Knockdown of HMGB1 significantly reduces V(D)J recombination in vivo. (A) Schematic of the steps used in CRISPR/Cas9-mediated knockdown of HMGB1. Transduction with lentiviruses and antibiotic selection steps are shown. (B) Representative western blots showing the levels of HMGB1 and full-length (fl) and C-terminal deletion (ΔC) HMGB2 relative to a β-tubulin control. Antibodies that specifically recognize HMGB2ΔC are unavailable, as the epitope lies at the C terminus. However, the core regions of HMGB1 and HMGB2 are 85.5% identical, and the anti-HMGB1 antibody cross-reacts with HMGB2 (indicated by the asterisk). (C) V(D)J recombination levels with the RAG1 proteins shown in WT NIH3T3 cells (blue bars), when the KRAB repressor as introduced in the absence of guide RNAs (purple bars), when HMGB1 has been knocked down (red bars), or when HMGB1 (dark green bars) or HMGB2 full-length (light green bars) or HMGB2ΔC (turquoise bars) have been reintroduced. n = 3; error bars show SEM. The changes in recombination activity are statistically significant.
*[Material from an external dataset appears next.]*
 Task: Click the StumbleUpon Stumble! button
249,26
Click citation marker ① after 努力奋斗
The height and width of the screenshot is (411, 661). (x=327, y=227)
Student t test; **P = .01; ***P = .001. The endogenous HMGB2 in NIH3T3 cells could account for residual recombination activity after HMGB1 knockdown. ns, nonspecific.

Figure 6.

Schematic showing altered HMG binding to WT RAG1 and R401W. The DNA strands are shown with the heptamer, spacer, and nonamer indicated. A and B represent the likely positions of HMG Box A and B, respectively, and R1 and R2 represent RAG1 and RAG2. The bend angles within each RSS are shown.